E’ da un anno e mezzo che negli Stati Uniti i dipendenti dei fast food manifestano per avere salari dignitosi. Ora, la protesta si allarga a livello internazionale: il 15 maggio ci sarà uno sciopero dei lavoratori delle catene più importanti, McDonald’s, Burger King, Wendy’s e Kfc, in più di trenta Paesi. E in questi paesi c’è anche l’Italia.

Riuniti per la prima volta in un unico sindacato internazionale, l’International Union of Food, Agricultural, Hotel, Restaurant, Catering, Tobacco and Allied Workers’ Associations (Uita), i dipendenti dei fast food si sono accordati per lanciare il loro movimento con una giornata di protesta in 150 città americane e in altri 33 Paesi, tra cui Giappone, Brasile, Marocco e Italia, appunto. Sono passati due anni da quando circa 200 lavoratori cominciarono a manifestare a New York alla fine del 2012, chiedendo salari più alti e condizioni di lavoro migliori. La protesta, poi, che non si è mai fermata, ha interessato via via più di cento città statunitensi.
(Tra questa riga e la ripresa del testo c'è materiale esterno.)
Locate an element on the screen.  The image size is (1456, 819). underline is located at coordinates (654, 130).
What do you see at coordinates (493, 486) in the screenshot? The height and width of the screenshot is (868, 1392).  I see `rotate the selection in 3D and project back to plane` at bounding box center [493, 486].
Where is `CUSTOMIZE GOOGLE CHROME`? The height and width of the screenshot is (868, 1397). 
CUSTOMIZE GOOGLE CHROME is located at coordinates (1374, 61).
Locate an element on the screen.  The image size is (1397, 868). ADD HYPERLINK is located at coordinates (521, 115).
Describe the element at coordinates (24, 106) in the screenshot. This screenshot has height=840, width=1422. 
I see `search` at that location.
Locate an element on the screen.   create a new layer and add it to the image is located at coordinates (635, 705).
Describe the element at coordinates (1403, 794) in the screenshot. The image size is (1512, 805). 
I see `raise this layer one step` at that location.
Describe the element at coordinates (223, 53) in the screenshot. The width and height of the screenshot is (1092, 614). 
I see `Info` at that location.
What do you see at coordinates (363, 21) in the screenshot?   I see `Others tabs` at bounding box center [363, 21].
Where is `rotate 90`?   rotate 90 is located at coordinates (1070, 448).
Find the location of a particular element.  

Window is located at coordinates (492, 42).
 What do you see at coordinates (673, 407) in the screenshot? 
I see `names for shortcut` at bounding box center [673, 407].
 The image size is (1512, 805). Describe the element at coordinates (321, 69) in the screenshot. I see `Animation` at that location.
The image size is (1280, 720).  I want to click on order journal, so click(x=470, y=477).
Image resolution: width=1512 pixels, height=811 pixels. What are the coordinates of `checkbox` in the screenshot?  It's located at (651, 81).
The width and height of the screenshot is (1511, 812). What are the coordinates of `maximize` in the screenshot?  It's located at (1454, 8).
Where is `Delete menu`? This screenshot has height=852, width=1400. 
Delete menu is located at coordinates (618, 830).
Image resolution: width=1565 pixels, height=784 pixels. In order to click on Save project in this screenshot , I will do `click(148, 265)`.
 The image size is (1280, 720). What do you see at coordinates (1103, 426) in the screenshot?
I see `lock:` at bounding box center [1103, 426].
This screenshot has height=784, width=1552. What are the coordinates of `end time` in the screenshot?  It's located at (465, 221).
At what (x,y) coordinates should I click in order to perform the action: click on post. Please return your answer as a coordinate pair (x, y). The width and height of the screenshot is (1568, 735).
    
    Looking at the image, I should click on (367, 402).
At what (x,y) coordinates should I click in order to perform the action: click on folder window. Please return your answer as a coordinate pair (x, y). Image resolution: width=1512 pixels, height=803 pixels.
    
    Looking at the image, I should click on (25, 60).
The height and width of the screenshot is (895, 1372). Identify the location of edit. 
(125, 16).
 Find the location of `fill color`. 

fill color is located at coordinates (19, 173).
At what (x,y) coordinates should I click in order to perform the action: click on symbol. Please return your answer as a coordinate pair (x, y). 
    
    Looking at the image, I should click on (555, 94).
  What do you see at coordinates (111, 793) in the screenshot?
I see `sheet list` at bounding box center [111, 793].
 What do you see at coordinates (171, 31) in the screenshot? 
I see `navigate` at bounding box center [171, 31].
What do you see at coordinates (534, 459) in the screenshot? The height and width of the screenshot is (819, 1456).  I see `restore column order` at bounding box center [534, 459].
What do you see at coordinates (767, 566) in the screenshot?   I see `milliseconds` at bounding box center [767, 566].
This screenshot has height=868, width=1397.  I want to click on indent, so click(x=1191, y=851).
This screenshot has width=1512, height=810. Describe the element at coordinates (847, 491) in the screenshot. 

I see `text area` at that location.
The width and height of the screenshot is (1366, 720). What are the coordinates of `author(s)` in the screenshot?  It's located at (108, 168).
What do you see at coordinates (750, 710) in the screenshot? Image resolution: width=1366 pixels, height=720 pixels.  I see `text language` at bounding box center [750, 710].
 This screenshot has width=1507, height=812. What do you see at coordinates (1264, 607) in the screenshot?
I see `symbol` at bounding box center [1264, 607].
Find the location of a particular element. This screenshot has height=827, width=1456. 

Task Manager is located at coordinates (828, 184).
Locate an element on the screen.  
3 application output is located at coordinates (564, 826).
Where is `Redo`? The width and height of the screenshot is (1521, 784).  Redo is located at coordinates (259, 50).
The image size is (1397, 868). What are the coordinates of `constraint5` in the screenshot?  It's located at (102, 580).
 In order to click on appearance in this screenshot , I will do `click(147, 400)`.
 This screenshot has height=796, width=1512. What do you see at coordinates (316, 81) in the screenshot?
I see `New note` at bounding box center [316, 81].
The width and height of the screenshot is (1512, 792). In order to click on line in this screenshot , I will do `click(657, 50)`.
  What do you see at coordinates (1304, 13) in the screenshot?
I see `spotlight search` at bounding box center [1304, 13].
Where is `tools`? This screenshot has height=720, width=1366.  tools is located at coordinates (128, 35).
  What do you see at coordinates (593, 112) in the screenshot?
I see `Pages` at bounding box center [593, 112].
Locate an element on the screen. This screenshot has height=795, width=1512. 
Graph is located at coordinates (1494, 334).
“I lavoratori di decine di Paesi in tutti i continenti hanno annunciato l’ingresso nel movimento per salari più alti e migliori condizioni di lavoro nei ristoranti”, hanno reso noto gli organizzatori del movimento in un comunicato. Un gruppo di 70 manifestanti di diversi Paesi si è riunito davanti a un ristorante di McDonald’s, ieri a Manhattan, in occasione dell’annuncio. Negli Stati Uniti, i lavoratori dei fast food chiedono un salario di 15 dollari all’ora, ovvero più del doppio dell’attuale stipendio minimo federale, fissato a 7,25 dollari all’ora, applicato dalla maggior parte delle catene.

“Affrontiamo tutti le stesse sfide, gli stessi problemi, le stesse lotte. Continueremo a protestare finché non raggiungeremo il nostro obiettivo” ha dichiarato Massimo Fratini, coordinatore dell’Uita, che raggruppa 396 sindacati di 126 Paesi, per un totale di 12 milioni di impiegati. Molti lavoratori si lamentano di avere lo stesso stipendio di quando cominciarono a lavorare, come Tabitha Verges, una ‘minimum-wage worker’ di un Burger King a Harlem, intervistata dal New York Times in occasione dello sciopero dell’aprile 2013: “Prendo 7,25 dollari all’ora e non ho mai ottenuto un aumento in quattro anni” raccontò. Ogni volta che lo ha chiesto, “hanno sempre trovato la stessa scusa: non fanno abbastanza soldi”.

La coalizione dei lavoratori che ha organizzato le proteste negli Stati Uniti, Fast Food Forward, sottolinea che un impiegato che prende 9 dollari all’ora – ma molti, come Verges, prendono i 7,25 dollari previsti ora dallo stipendio minimo nello Stato di New York, che sarà aumentato a 9 dollari dal 2016 – arriverà alla fine dell’anno con un reddito di circa 18.000 dollari per un lavoro a tempo pieno. Una situazione inaccettabile anche per Obama, che ha più volte chiesto al Congresso, anche nei suoi discorsi settimanali alla nazione, di aumentare il salario minimo federale. “Una cosa su cui dovremmo essere tutti d’accordo” ha detto Obama, “è che nessuna persona che lavora a tempo pieno dovrebbero vivere in povertà”.